Kynes said:
http://en.wikipedia.org/wiki/Xenos_%28graphics_chip%29 "On the chip, the shader units are organized in three SIMD groups with 16 processors per group, for a total of 48 processors. Each of these processors is composed of a 5-wide vector unit (total 5 FP32 ALUs) that can serially execute up to two instructions per cycle (a multiply and an addition). Thus each of the 48 processors can perform 10 floating-point ops per cycle. All processor in a SIMD group execute the same instruction, so in total up to three instruction threads can be simultaneously under execution." ATI used 5 way-VLIW units. They used XYZWT (X Y Z W being operations on the 4 color values, so they need simpler units, T being transcendental instructions as sin(x) or arctan(x), "harder" to execute so they use beefier units) up to the 6xxx series and the newer APUs, where they changed to 4 way (XYZW simpler units, using all four to calculate the transcendental operations) and then to "scalar" units on GCN (7xxx series) ATI said they used to have approximatelly a 3.8 ocupation on the 5-way units, so most of the time one of the units was idle, that's why they changed to the 4-way units.
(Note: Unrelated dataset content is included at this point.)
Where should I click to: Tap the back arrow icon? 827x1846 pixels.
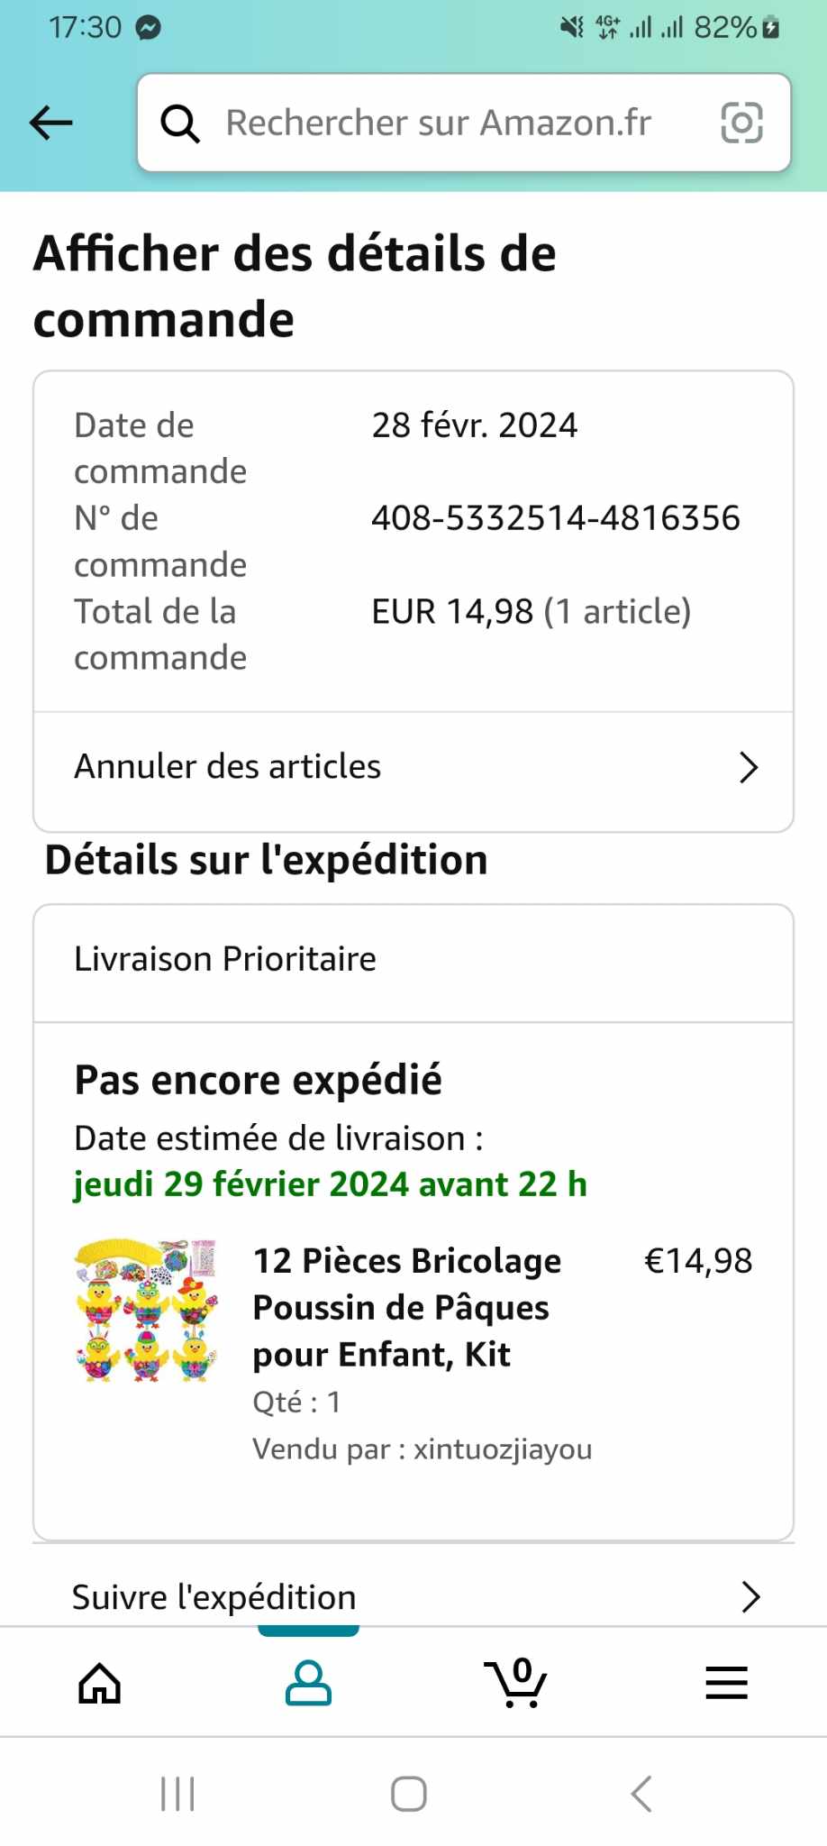coord(51,123)
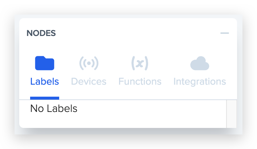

Then they changed to the scalar units due to the GPGPU programming easiness that this type of architecture provides. |
Thanks for clarification, they state on the same page in specs that it's 4ALUs per shader processor, which does not compute to 240GFLOPS also stated there. However it does say 96 billion shader operations per second (3x16x4ALUsx0.5GHz)...for e6760 I suppose it would be 288 (480 x 0.6GHz), so 3x as much in shader performance.